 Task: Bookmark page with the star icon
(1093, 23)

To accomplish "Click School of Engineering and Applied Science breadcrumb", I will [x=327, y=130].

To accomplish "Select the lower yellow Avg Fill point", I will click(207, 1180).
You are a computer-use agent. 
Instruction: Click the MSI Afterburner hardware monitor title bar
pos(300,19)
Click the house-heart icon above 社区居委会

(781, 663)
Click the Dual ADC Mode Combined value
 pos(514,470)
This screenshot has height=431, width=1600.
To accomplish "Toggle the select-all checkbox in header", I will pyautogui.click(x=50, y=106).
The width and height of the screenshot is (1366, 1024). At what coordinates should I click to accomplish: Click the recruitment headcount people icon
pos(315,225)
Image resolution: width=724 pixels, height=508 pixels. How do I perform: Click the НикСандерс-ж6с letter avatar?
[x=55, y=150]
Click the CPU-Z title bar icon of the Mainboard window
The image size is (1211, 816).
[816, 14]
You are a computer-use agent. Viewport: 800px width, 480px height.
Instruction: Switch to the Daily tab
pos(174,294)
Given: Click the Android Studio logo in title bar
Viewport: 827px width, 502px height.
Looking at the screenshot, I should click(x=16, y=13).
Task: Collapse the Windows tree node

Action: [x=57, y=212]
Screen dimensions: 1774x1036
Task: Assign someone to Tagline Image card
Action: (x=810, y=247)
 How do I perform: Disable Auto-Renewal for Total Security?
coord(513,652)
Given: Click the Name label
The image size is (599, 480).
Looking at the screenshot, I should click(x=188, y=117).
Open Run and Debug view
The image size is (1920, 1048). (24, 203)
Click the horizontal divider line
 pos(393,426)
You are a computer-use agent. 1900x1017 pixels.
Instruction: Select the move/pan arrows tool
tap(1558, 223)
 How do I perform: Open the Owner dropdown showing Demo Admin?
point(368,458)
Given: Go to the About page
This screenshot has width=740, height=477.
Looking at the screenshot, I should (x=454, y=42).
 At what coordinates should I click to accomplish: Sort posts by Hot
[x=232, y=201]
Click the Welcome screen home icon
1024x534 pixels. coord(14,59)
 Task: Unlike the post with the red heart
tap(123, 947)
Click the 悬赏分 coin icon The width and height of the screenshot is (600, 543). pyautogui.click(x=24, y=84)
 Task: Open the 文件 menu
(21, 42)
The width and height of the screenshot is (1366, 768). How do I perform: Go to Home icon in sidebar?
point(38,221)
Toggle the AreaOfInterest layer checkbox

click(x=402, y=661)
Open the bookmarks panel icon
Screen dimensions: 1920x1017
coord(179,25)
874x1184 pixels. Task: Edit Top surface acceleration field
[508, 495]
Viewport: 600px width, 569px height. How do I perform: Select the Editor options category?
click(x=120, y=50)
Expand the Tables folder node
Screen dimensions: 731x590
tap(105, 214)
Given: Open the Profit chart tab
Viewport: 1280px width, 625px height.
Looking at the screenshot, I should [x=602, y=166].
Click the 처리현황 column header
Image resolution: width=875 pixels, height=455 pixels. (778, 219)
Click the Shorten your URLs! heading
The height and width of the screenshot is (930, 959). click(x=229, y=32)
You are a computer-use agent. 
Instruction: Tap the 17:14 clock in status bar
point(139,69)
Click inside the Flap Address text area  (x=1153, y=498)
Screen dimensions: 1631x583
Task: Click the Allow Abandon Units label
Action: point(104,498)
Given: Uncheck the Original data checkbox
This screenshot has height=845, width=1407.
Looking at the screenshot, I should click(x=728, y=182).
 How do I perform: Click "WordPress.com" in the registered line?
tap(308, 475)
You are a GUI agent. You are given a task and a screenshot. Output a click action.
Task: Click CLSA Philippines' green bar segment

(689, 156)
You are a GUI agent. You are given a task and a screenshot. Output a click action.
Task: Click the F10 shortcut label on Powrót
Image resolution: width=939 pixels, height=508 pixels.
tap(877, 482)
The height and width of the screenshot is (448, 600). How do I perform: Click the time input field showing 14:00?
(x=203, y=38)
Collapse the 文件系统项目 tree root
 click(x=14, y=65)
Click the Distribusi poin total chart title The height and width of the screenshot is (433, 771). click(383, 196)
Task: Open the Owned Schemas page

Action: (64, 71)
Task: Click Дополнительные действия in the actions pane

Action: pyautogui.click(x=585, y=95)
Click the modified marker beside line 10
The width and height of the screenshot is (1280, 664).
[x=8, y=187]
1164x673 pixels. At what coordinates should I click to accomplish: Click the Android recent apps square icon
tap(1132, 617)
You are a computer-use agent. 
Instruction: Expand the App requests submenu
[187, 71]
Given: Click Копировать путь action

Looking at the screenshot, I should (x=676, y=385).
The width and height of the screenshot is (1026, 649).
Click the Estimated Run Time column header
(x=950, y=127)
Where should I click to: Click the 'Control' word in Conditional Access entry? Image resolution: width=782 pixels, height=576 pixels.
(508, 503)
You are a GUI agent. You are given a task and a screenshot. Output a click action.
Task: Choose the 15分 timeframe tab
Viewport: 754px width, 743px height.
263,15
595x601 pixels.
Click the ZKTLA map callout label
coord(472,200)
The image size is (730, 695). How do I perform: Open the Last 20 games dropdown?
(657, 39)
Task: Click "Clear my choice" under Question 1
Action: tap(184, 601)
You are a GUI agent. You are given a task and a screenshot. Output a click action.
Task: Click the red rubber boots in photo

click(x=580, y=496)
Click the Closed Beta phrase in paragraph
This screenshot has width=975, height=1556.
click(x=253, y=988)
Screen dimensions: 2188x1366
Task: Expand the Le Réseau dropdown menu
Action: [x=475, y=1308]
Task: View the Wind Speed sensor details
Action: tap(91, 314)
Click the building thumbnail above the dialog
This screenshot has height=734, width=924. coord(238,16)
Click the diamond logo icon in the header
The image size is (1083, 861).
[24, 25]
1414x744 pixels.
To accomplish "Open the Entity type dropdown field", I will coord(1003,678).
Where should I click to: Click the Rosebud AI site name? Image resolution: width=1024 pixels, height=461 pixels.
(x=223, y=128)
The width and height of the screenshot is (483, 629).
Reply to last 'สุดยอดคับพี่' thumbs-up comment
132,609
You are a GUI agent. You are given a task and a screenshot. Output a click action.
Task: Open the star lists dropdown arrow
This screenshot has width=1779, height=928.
+--
### Task brief
Give back the data above exactly as it appears.

### Result
 Task: Bookmark page with the star icon
(1093, 23)

To accomplish "Click School of Engineering and Applied Science breadcrumb", I will [x=327, y=130].

To accomplish "Select the lower yellow Avg Fill point", I will click(207, 1180).
You are a computer-use agent. 
Instruction: Click the MSI Afterburner hardware monitor title bar
pos(300,19)
Click the house-heart icon above 社区居委会

(781, 663)
Click the Dual ADC Mode Combined value
 pos(514,470)
This screenshot has height=431, width=1600.
To accomplish "Toggle the select-all checkbox in header", I will pyautogui.click(x=50, y=106).
The width and height of the screenshot is (1366, 1024). At what coordinates should I click to accomplish: Click the recruitment headcount people icon
pos(315,225)
Image resolution: width=724 pixels, height=508 pixels. How do I perform: Click the НикСандерс-ж6с letter avatar?
[x=55, y=150]
Click the CPU-Z title bar icon of the Mainboard window
The image size is (1211, 816).
[816, 14]
You are a computer-use agent. Viewport: 800px width, 480px height.
Instruction: Switch to the Daily tab
pos(174,294)
Given: Click the Android Studio logo in title bar
Viewport: 827px width, 502px height.
Looking at the screenshot, I should click(x=16, y=13).
Task: Collapse the Windows tree node

Action: [x=57, y=212]
Screen dimensions: 1774x1036
Task: Assign someone to Tagline Image card
Action: (x=810, y=247)
 How do I perform: Disable Auto-Renewal for Total Security?
coord(513,652)
Given: Click the Name label
The image size is (599, 480).
Looking at the screenshot, I should click(x=188, y=117).
Open Run and Debug view
The image size is (1920, 1048). (24, 203)
Click the horizontal divider line
 pos(393,426)
You are a computer-use agent. 1900x1017 pixels.
Instruction: Select the move/pan arrows tool
tap(1558, 223)
 How do I perform: Open the Owner dropdown showing Demo Admin?
point(368,458)
Given: Go to the About page
This screenshot has width=740, height=477.
Looking at the screenshot, I should (x=454, y=42).
 At what coordinates should I click to accomplish: Sort posts by Hot
[x=232, y=201]
Click the Welcome screen home icon
1024x534 pixels. coord(14,59)
 Task: Unlike the post with the red heart
tap(123, 947)
Click the 悬赏分 coin icon The width and height of the screenshot is (600, 543). pyautogui.click(x=24, y=84)
 Task: Open the 文件 menu
(21, 42)
The width and height of the screenshot is (1366, 768). How do I perform: Go to Home icon in sidebar?
point(38,221)
Toggle the AreaOfInterest layer checkbox

click(x=402, y=661)
Open the bookmarks panel icon
Screen dimensions: 1920x1017
coord(179,25)
874x1184 pixels. Task: Edit Top surface acceleration field
[508, 495]
Viewport: 600px width, 569px height. How do I perform: Select the Editor options category?
click(x=120, y=50)
Expand the Tables folder node
Screen dimensions: 731x590
tap(105, 214)
Given: Open the Profit chart tab
Viewport: 1280px width, 625px height.
Looking at the screenshot, I should [x=602, y=166].
Click the 처리현황 column header
Image resolution: width=875 pixels, height=455 pixels. (778, 219)
Click the Shorten your URLs! heading
The height and width of the screenshot is (930, 959). click(x=229, y=32)
You are a computer-use agent. 
Instruction: Tap the 17:14 clock in status bar
point(139,69)
Click inside the Flap Address text area  (x=1153, y=498)
Screen dimensions: 1631x583
Task: Click the Allow Abandon Units label
Action: point(104,498)
Given: Uncheck the Original data checkbox
This screenshot has height=845, width=1407.
Looking at the screenshot, I should click(x=728, y=182).
 How do I perform: Click "WordPress.com" in the registered line?
tap(308, 475)
You are a GUI agent. You are given a task and a screenshot. Output a click action.
Task: Click CLSA Philippines' green bar segment

(689, 156)
You are a GUI agent. You are given a task and a screenshot. Output a click action.
Task: Click the F10 shortcut label on Powrót
Image resolution: width=939 pixels, height=508 pixels.
tap(877, 482)
The height and width of the screenshot is (448, 600). How do I perform: Click the time input field showing 14:00?
(x=203, y=38)
Collapse the 文件系统项目 tree root
 click(x=14, y=65)
Click the Distribusi poin total chart title The height and width of the screenshot is (433, 771). click(383, 196)
Task: Open the Owned Schemas page

Action: (64, 71)
Task: Click Дополнительные действия in the actions pane

Action: pyautogui.click(x=585, y=95)
Click the modified marker beside line 10
The width and height of the screenshot is (1280, 664).
[x=8, y=187]
1164x673 pixels. At what coordinates should I click to accomplish: Click the Android recent apps square icon
tap(1132, 617)
You are a computer-use agent. 
Instruction: Expand the App requests submenu
[187, 71]
Given: Click Копировать путь action

Looking at the screenshot, I should (x=676, y=385).
The width and height of the screenshot is (1026, 649).
Click the Estimated Run Time column header
(x=950, y=127)
Where should I click to: Click the 'Control' word in Conditional Access entry? Image resolution: width=782 pixels, height=576 pixels.
(508, 503)
You are a GUI agent. You are given a task and a screenshot. Output a click action.
Task: Choose the 15分 timeframe tab
Viewport: 754px width, 743px height.
263,15
595x601 pixels.
Click the ZKTLA map callout label
coord(472,200)
The image size is (730, 695). How do I perform: Open the Last 20 games dropdown?
(657, 39)
Task: Click "Clear my choice" under Question 1
Action: tap(184, 601)
You are a GUI agent. You are given a task and a screenshot. Output a click action.
Task: Click the red rubber boots in photo

click(x=580, y=496)
Click the Closed Beta phrase in paragraph
This screenshot has width=975, height=1556.
click(x=253, y=988)
Screen dimensions: 2188x1366
Task: Expand the Le Réseau dropdown menu
Action: [x=475, y=1308]
Task: View the Wind Speed sensor details
Action: tap(91, 314)
Click the building thumbnail above the dialog
This screenshot has height=734, width=924. coord(238,16)
Click the diamond logo icon in the header
The image size is (1083, 861).
[24, 25]
1414x744 pixels.
To accomplish "Open the Entity type dropdown field", I will coord(1003,678).
Where should I click to: Click the Rosebud AI site name? Image resolution: width=1024 pixels, height=461 pixels.
(x=223, y=128)
The width and height of the screenshot is (483, 629).
Reply to last 'สุดยอดคับพี่' thumbs-up comment
132,609
You are a GUI agent. You are given a task and a screenshot. Output a click action.
Task: Open the star lists dropdown arrow
This screenshot has width=1779, height=928.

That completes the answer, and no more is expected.